I grew up listening to: "Nicki Minaj, Drake, more of like old R&B artist, like Musiq Soulchild, Lyfe Jennings. Nicki is a favorite, Drake, too. R&B, it was Pandora, coming up, hearing the music. When I listened to different radios on Pandora, I just started liking them, not gon' lie."
My style’s been compared to: "Detroit artists. They tell me I sound like Molly Brazy. Some people say Saweetie—I don't think I sound like Saweetie. I think its pretty normal because they do that to people that's fresh in the game, especially girls. I was trending on YouTube because Milwaukee was arguing with Detroit, and my song started trending. I'm glad that we were fighting with y'all. [Quality Control Music cofounder] P was so proud that I was trending. I didn't even tell him it's because we arguing on Twitter. They like, 'She wanna be from Detroit so bad!' But I love Detroit. My song is in rotation in Detroit. The bigger artists in Detroit, they hit me up all the time, like, 'I need you on this. I need you on that."
I’m going to blow up because: "I just started getting into angel numbers, and I keep seeing 444 everywhere. Second, all the love and support I been getting, I thought it was gonna be hard, going into a label, everyone pretty much very long into their career. But they super welcoming, everybody treat me like they lil sister. I'm getting all this support from big celebrities. P shows me off. He'll be like, 'Come to the studio,' and when I'm there, he like, 'Show ’em why I signed you!' And I'm just playing music the whole night. It's a dream come true. This is the only label that I wanted to be signed to."
What’s your most slept-on song, and why?: "I feel like that about a lot of my songs. I have a following that really likes my R&B side. But I wanna rap hard, all the time, so, it's kinda hard to keep that balance. I gotta throw in R&B songs on my tapes or projects because my hard shit, it gets overlooked sometimes. So, I feel like that about a lot of songs."

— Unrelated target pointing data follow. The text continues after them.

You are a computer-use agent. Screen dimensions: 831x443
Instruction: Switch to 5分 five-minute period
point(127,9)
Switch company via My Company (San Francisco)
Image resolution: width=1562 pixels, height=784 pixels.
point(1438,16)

My standout records to date have been: "'Windows' did really good for it to just be me on the song. I thought that 'Big FlexHer' moved so fast, because I had a feature. It's nice to see that. I think 'Big FlexHer' is getting a lot of response because it was my debut single. I got a lot of support from my city, which is very rare. I was really slept-on in my city. It's catchy, the hook on 'Big FlexHer.' '[Windows],' I just know what my people like, and they love to cry."
My standout moments to date have been: "Trending on YouTube. And meeting Lil Baby and just being on the same label as him. He's like the biggest artist in the world right now. I'm joking with my girlfriend in the car—because P told me to come to the studio, the day after he signed me—I'm joking with my girlfriend like, 'You know you finna meet Lil Baby right?' This like our favorite artist. We been messing with Lil Baby when he was coming up. 'My Dawg.' I pull up to the studio and [Lil] Yachty and Lil Baby sitting on the car. I'm like, 'See, I just be speaking shit into existence!' I told him, 'I'm the girl who you shared [on social media] and said I was hard.' He was like, 'Oh yeah, I woulda signed you, but I don't know what to do with girls!'"
Most people don’t know: "I'm allergic to nuts. All of ’em. I [found out when] my sister fed me a cookie with almonds in it, and that was just crazy."
I’m going to be the next: "Pop star."